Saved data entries
==============================
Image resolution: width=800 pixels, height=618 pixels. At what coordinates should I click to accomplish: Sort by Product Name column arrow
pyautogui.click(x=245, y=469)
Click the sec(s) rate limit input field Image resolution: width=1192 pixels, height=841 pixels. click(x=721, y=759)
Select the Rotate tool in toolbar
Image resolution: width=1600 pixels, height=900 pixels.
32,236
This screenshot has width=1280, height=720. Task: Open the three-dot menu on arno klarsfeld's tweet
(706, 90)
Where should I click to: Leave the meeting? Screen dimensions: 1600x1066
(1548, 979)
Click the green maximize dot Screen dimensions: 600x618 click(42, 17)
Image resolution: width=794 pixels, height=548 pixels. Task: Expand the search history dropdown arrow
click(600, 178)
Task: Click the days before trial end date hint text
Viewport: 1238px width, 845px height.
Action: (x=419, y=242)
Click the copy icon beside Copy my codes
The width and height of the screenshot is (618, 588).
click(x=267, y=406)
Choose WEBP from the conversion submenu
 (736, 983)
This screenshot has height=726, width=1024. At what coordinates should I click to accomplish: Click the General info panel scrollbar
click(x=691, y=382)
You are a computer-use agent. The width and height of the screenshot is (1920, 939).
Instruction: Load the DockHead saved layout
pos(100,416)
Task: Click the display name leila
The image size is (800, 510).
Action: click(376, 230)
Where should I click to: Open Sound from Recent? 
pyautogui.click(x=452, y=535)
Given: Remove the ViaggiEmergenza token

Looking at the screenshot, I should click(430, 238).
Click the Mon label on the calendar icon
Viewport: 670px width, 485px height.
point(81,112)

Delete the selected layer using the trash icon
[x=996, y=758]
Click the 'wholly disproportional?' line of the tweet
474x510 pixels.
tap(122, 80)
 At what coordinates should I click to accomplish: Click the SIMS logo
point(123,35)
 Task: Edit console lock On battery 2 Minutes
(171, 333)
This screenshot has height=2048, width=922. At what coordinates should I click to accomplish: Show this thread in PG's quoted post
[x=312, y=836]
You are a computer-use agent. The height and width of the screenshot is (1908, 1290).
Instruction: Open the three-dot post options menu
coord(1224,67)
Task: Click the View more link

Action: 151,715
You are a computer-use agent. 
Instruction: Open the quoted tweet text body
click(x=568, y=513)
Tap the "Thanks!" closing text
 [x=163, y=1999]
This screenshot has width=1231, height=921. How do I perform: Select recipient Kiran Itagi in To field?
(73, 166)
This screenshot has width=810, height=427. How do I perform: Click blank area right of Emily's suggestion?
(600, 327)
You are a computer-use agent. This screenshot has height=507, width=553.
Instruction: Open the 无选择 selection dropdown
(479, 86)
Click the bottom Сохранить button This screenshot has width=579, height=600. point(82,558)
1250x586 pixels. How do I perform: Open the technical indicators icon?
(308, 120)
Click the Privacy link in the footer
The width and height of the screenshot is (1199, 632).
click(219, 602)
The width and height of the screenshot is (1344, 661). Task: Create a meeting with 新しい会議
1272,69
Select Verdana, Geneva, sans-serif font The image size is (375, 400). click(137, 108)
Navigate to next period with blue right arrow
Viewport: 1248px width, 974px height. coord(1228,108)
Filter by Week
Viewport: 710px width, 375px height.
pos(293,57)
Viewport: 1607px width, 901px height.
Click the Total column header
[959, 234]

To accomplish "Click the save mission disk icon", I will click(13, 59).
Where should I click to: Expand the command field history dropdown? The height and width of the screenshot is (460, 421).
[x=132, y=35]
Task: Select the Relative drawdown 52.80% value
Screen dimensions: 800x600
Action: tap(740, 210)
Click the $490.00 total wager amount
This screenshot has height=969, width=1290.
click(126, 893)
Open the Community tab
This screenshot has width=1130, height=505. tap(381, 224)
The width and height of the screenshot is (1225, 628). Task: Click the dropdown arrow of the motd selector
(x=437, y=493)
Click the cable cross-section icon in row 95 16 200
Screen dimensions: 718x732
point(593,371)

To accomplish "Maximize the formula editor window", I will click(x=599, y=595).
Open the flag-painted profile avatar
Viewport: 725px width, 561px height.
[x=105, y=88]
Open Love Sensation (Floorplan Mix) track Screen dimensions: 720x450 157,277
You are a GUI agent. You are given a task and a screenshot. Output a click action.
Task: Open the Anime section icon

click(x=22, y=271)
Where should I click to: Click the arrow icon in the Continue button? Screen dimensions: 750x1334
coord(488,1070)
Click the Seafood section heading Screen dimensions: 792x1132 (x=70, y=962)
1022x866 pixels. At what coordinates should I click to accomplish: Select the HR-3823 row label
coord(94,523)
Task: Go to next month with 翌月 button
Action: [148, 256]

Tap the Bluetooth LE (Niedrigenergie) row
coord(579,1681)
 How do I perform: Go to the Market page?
==============================
> _INSTRUCTIONS FOR THE TASK_:
Type out the records again exactly, line for line.

> _SOLUTION TO THE EXERCISE_:
Image resolution: width=800 pixels, height=618 pixels. At what coordinates should I click to accomplish: Sort by Product Name column arrow
pyautogui.click(x=245, y=469)
Click the sec(s) rate limit input field Image resolution: width=1192 pixels, height=841 pixels. click(x=721, y=759)
Select the Rotate tool in toolbar
Image resolution: width=1600 pixels, height=900 pixels.
32,236
This screenshot has width=1280, height=720. Task: Open the three-dot menu on arno klarsfeld's tweet
(706, 90)
Where should I click to: Leave the meeting? Screen dimensions: 1600x1066
(1548, 979)
Click the green maximize dot Screen dimensions: 600x618 click(42, 17)
Image resolution: width=794 pixels, height=548 pixels. Task: Expand the search history dropdown arrow
click(600, 178)
Task: Click the days before trial end date hint text
Viewport: 1238px width, 845px height.
Action: (x=419, y=242)
Click the copy icon beside Copy my codes
The width and height of the screenshot is (618, 588).
click(x=267, y=406)
Choose WEBP from the conversion submenu
 (736, 983)
This screenshot has height=726, width=1024. At what coordinates should I click to accomplish: Click the General info panel scrollbar
click(x=691, y=382)
You are a computer-use agent. The width and height of the screenshot is (1920, 939).
Instruction: Load the DockHead saved layout
pos(100,416)
Task: Click the display name leila
The image size is (800, 510).
Action: click(376, 230)
Where should I click to: Open Sound from Recent? 
pyautogui.click(x=452, y=535)
Given: Remove the ViaggiEmergenza token

Looking at the screenshot, I should click(430, 238).
Click the Mon label on the calendar icon
Viewport: 670px width, 485px height.
point(81,112)

Delete the selected layer using the trash icon
[x=996, y=758]
Click the 'wholly disproportional?' line of the tweet
474x510 pixels.
tap(122, 80)
 At what coordinates should I click to accomplish: Click the SIMS logo
point(123,35)
 Task: Edit console lock On battery 2 Minutes
(171, 333)
This screenshot has height=2048, width=922. At what coordinates should I click to accomplish: Show this thread in PG's quoted post
[x=312, y=836]
You are a computer-use agent. The height and width of the screenshot is (1908, 1290).
Instruction: Open the three-dot post options menu
coord(1224,67)
Task: Click the View more link

Action: 151,715
You are a computer-use agent. 
Instruction: Open the quoted tweet text body
click(x=568, y=513)
Tap the "Thanks!" closing text
 [x=163, y=1999]
This screenshot has width=1231, height=921. How do I perform: Select recipient Kiran Itagi in To field?
(73, 166)
This screenshot has width=810, height=427. How do I perform: Click blank area right of Emily's suggestion?
(600, 327)
You are a computer-use agent. This screenshot has height=507, width=553.
Instruction: Open the 无选择 selection dropdown
(479, 86)
Click the bottom Сохранить button This screenshot has width=579, height=600. point(82,558)
1250x586 pixels. How do I perform: Open the technical indicators icon?
(308, 120)
Click the Privacy link in the footer
The width and height of the screenshot is (1199, 632).
click(219, 602)
The width and height of the screenshot is (1344, 661). Task: Create a meeting with 新しい会議
1272,69
Select Verdana, Geneva, sans-serif font The image size is (375, 400). click(137, 108)
Navigate to next period with blue right arrow
Viewport: 1248px width, 974px height. coord(1228,108)
Filter by Week
Viewport: 710px width, 375px height.
pos(293,57)
Viewport: 1607px width, 901px height.
Click the Total column header
[959, 234]

To accomplish "Click the save mission disk icon", I will click(13, 59).
Where should I click to: Expand the command field history dropdown? The height and width of the screenshot is (460, 421).
[x=132, y=35]
Task: Select the Relative drawdown 52.80% value
Screen dimensions: 800x600
Action: tap(740, 210)
Click the $490.00 total wager amount
This screenshot has height=969, width=1290.
click(126, 893)
Open the Community tab
This screenshot has width=1130, height=505. tap(381, 224)
The width and height of the screenshot is (1225, 628). Task: Click the dropdown arrow of the motd selector
(x=437, y=493)
Click the cable cross-section icon in row 95 16 200
Screen dimensions: 718x732
point(593,371)

To accomplish "Maximize the formula editor window", I will click(x=599, y=595).
Open the flag-painted profile avatar
Viewport: 725px width, 561px height.
[x=105, y=88]
Open Love Sensation (Floorplan Mix) track Screen dimensions: 720x450 157,277
You are a GUI agent. You are given a task and a screenshot. Output a click action.
Task: Open the Anime section icon

click(x=22, y=271)
Where should I click to: Click the arrow icon in the Continue button? Screen dimensions: 750x1334
coord(488,1070)
Click the Seafood section heading Screen dimensions: 792x1132 (x=70, y=962)
1022x866 pixels. At what coordinates should I click to accomplish: Select the HR-3823 row label
coord(94,523)
Task: Go to next month with 翌月 button
Action: [148, 256]

Tap the Bluetooth LE (Niedrigenergie) row
coord(579,1681)
 How do I perform: Go to the Market page?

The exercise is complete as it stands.